The most accessible of Wright's three surviving Virginia buildings, the Pope-Leighey House is one of his best-known Usonian houses. It was designed and built for Loren and Charlotte Pope and for a site in Falls Church; they sold it in 1947 to Robert and Marjorie Leighey. The construction of I-66 threatened the house, and the National Trust for Historic Preservation acquired it and moved it to Woodlawn Plantation. Unstable foundations brought about a reconstruction in 1995–1996. The new Woodlawn site, while similar to the Falls Church location in being wooded, has differences; the original orientation was east-west, not the present north-south. The recent restoration, however, allows the house to be approached as it was originally, from below. The original interior cypress has been maintained along with most fixtures and furniture. The brick is a replacement, and although the house still has a radiantheated floor (not the original concrete pad!), it also has 1990s heating, ventilation, and air conditioning.

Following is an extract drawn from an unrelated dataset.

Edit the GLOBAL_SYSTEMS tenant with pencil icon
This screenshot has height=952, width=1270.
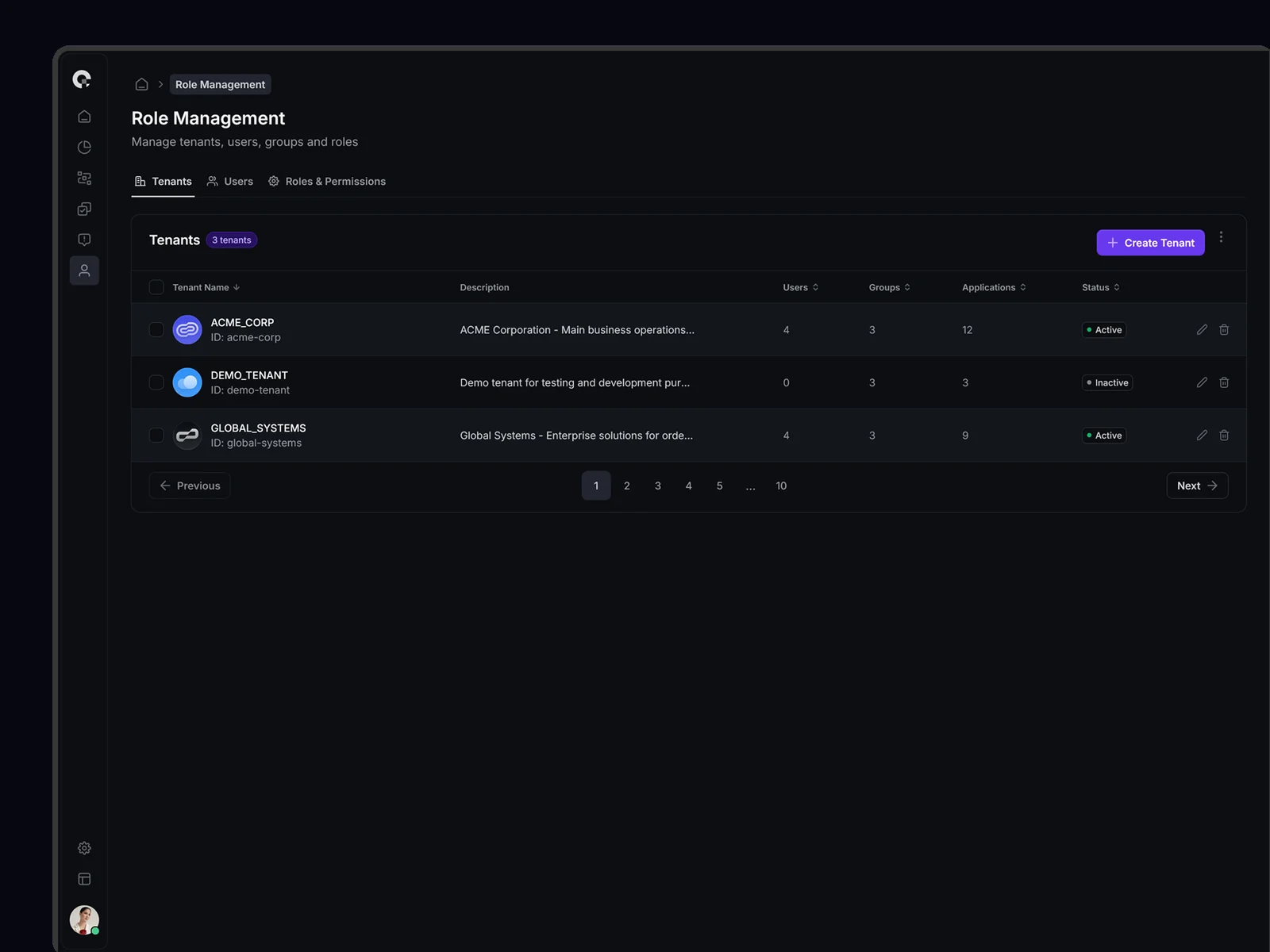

Loren Pope read Wright's An Autobiography (1932) and became a true believer. He wrote asking for a house design, explaining that his reporter's salary at the Washington Evening Star permitted a budget of only $5,500. Wright replied, “Of course I am ready to give you a house,” and, without ever visiting the site but working with a contour map, presented the Popes with a version of his Usonian house similar to the Herbert Jacobs house in Madison, Wisconsin (1936). The cost was nearly double Pope's budget. The house, as constructed under the supervision of Wright's apprentice Gordon Chadwick, reflects Wright's belief that simplicity and elimination of nonessentials solved the problem of the middle-income American house. The garage is replaced by a carport, the basement disappears for a radiant heated concrete slab, all unnecessary hardware and ornament (downspouts, etc.) vanish, the roof is flat, prefabricated wood wall panels eliminate costly on-site labor, wood is left unfinished (or natural) inside and out to avoid painting, interior and exterior become a continuum, rooms are kept small except for the combined living-dining area, and where possible furniture is built in or integral to the structure. The plan is L-shaped, with bedrooms along a single-loaded corridor in a low wing and the major living space and narrow, cramped kitchen in the higher wing. Loren Pope described the house as “like living with a great and quiet soul.”

Writing Credits

Author: 
Richard Guy Wilson et al.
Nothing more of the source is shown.